■ Work task ■
Check each line below for the word "icon", and copy those that have it.
*** Recorded data ***
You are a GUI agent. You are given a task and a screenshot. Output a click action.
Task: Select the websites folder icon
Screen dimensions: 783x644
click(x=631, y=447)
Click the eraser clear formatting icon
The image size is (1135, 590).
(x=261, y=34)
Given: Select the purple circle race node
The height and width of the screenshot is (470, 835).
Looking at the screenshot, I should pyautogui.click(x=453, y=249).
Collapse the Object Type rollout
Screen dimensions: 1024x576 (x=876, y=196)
*** End of Recorded data ***
*** Recorded data ***
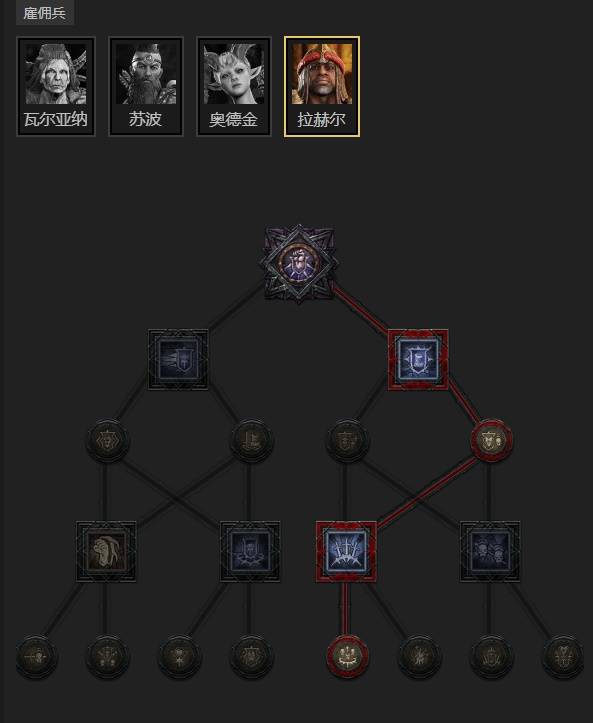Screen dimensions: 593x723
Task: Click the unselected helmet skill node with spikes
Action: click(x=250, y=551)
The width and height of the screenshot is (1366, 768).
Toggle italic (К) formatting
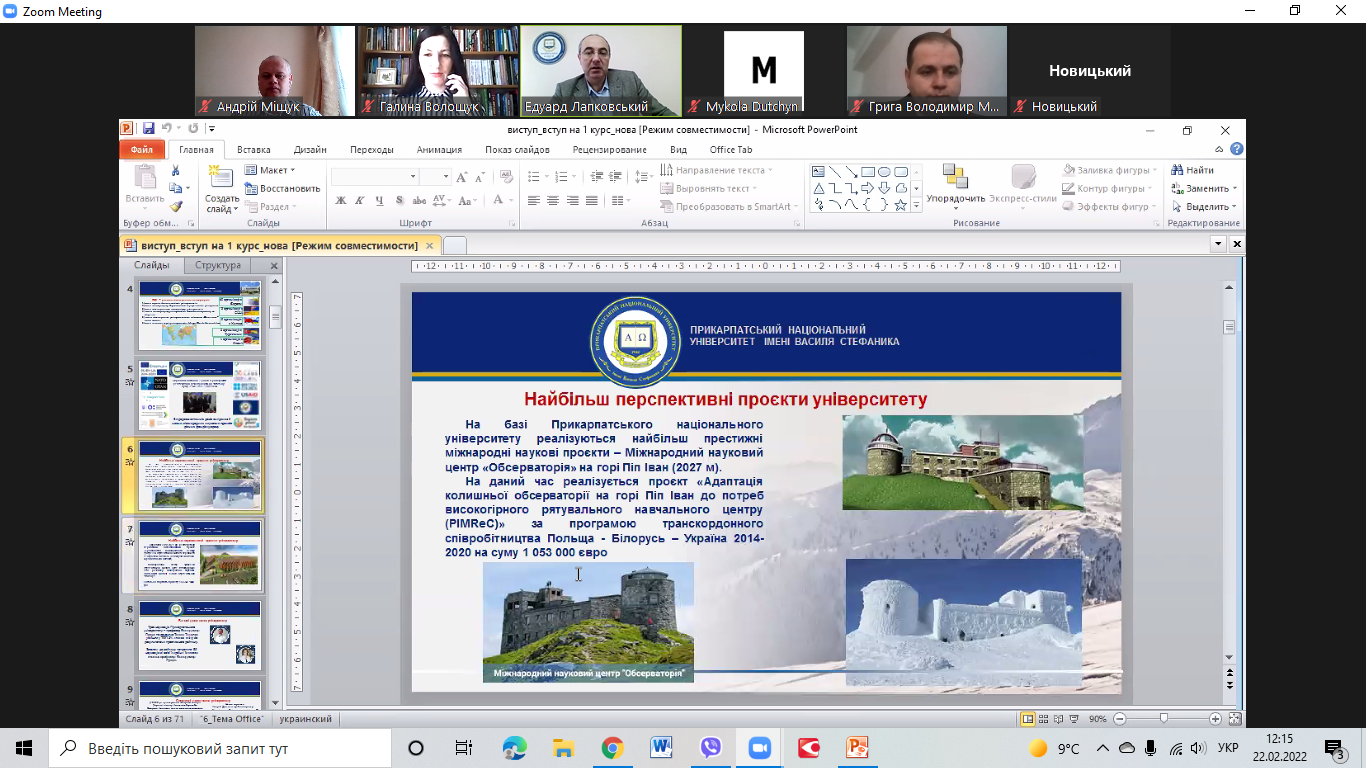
*** End of Recorded data ***
*** Recorded data ***
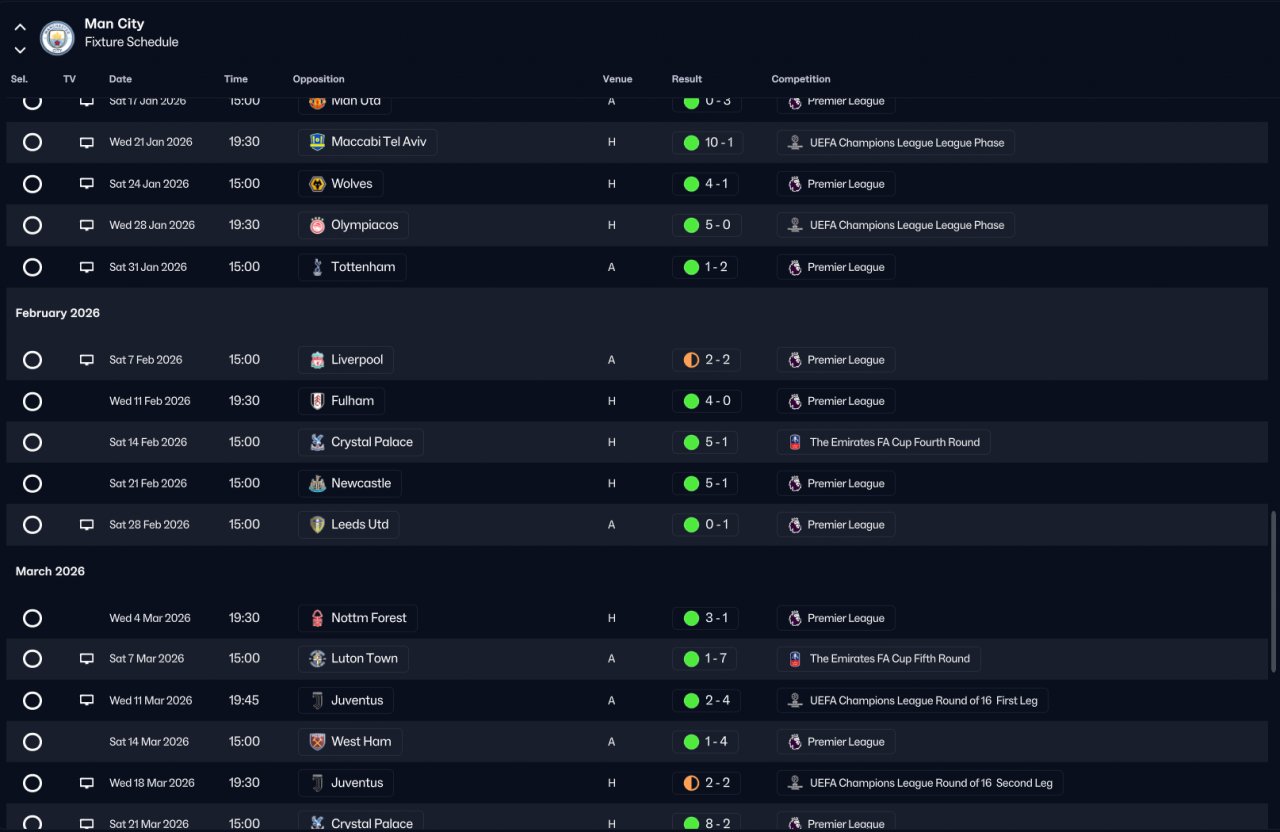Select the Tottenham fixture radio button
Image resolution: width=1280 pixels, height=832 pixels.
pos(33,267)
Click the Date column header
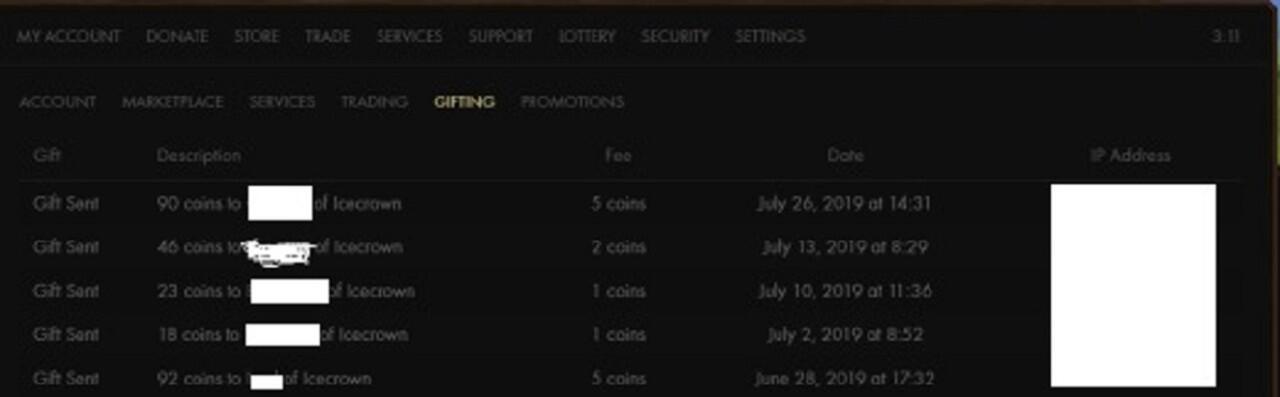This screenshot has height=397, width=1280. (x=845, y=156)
*** End of Recorded data ***
■ Exercise solution ■
Task: Select the websites folder icon
Click the eraser clear formatting icon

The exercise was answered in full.